基于中文在线评论的产品特征提取与情感分析研究
发布时间:2018-04-26 03:31
本文选题:评论挖掘 + 特征提取 ; 参考:《东南大学》2016年硕士论文
【摘要】:随着互联网应用的普及以及电子商务的迅速发展,网络购物已经成为人们普遍且重要的消费方式。在线评论是电子商务网站上的一个重要的数据资产,它们是用户在网上购买产品后对产品发布的包含个人主观或者客观的态度及意见的文本集合,这些评论数据为网购用户和商家提供了巨大的潜在价值。海量的在线评论依靠人工阅读理解显然无法实现,评论挖掘技术的出现为解决这一问题提供了有效的解决手段并成为了国内外学者研究的热点。评论挖掘主要研究内容包含特征提取和情感分析两部分,本文围绕中文在线评论挖掘的研究,开展了如下工作:1)构建电子产品领域的中文在线评论资料库。
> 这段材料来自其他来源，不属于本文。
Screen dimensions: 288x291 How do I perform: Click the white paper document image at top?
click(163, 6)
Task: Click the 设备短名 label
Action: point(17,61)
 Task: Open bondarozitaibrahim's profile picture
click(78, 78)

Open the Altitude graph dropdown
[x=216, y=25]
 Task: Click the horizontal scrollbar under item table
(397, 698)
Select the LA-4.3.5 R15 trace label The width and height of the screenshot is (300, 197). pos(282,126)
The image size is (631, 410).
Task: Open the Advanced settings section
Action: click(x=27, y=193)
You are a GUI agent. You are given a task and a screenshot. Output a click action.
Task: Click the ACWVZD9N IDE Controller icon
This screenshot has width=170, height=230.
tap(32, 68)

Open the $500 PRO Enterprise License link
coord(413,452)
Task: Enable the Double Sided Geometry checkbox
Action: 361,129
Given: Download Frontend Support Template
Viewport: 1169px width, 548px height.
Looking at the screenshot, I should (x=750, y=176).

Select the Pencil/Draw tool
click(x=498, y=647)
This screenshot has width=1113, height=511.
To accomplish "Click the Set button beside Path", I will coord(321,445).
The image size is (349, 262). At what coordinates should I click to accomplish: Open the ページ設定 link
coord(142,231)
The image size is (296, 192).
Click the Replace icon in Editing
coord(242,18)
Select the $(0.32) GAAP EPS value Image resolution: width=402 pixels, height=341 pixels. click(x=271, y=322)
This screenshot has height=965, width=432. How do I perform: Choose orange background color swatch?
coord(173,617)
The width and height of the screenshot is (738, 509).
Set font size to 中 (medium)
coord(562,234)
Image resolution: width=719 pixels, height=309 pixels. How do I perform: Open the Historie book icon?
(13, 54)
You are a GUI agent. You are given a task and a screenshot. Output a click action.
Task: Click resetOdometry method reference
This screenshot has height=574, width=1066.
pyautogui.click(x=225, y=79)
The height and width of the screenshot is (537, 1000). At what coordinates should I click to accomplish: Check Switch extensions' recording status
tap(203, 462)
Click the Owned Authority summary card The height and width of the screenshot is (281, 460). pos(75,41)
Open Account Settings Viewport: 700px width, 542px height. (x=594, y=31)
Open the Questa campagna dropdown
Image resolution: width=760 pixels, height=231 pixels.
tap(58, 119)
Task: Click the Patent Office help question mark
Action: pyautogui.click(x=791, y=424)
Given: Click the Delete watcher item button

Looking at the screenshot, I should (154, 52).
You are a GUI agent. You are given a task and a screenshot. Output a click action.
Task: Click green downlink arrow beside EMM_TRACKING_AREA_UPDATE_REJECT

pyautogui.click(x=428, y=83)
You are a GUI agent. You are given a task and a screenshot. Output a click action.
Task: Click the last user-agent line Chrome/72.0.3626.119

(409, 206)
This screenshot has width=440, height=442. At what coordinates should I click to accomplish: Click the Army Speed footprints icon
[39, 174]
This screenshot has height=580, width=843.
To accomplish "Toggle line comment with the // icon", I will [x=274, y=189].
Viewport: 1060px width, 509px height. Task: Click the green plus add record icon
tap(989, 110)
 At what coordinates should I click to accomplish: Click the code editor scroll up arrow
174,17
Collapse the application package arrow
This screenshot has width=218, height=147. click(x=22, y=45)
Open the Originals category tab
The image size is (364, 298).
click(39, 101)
本文利用定制化的爬虫工具来自动化抓取京东和淘宝的关于电子产品评论的html内容,并进行解析,然后采用本文提出的初始评论过滤标准对原始评论数据进行过滤和清洗,采用中科院分词工具进行分词,去停用词后,统计词频存入到数据库中,最后将经过预处理的数据存入ES集群中。2)提出一种高效的基于中文在线评论二次剪枝算法来进行特征提取。本文在传统的序列模式挖掘算法的基础上,针对其准确率和召回率不够高的问题,将传统GSP算法与基于统计基础的词对共现度方法进行结合,实现特征的提取和剪枝,得到的特征集合为后续的情感分析工作奠定基础。3)中文句法模式的构建。本文采用句法分析器对评论进行句法解析,而后统计各个依存关系在语料库中的频率,通过对依存模式的研究,结合在线评论的特征,构建了7个依存模式,并提出了一个基于语义距离和标点的提取算法来提取特征及观点组成的元组。最后,本文构建了一个基于11个特征的分类特征模型,并采用SVM、逻辑回归和贝叶斯算法作为分类器,与基线模型进行多个实验比较。通过对特征的筛选和排序,本文最后获得了5个与分类结果最相关的特征,实验结果表明了本文的方法的有效性和易用性。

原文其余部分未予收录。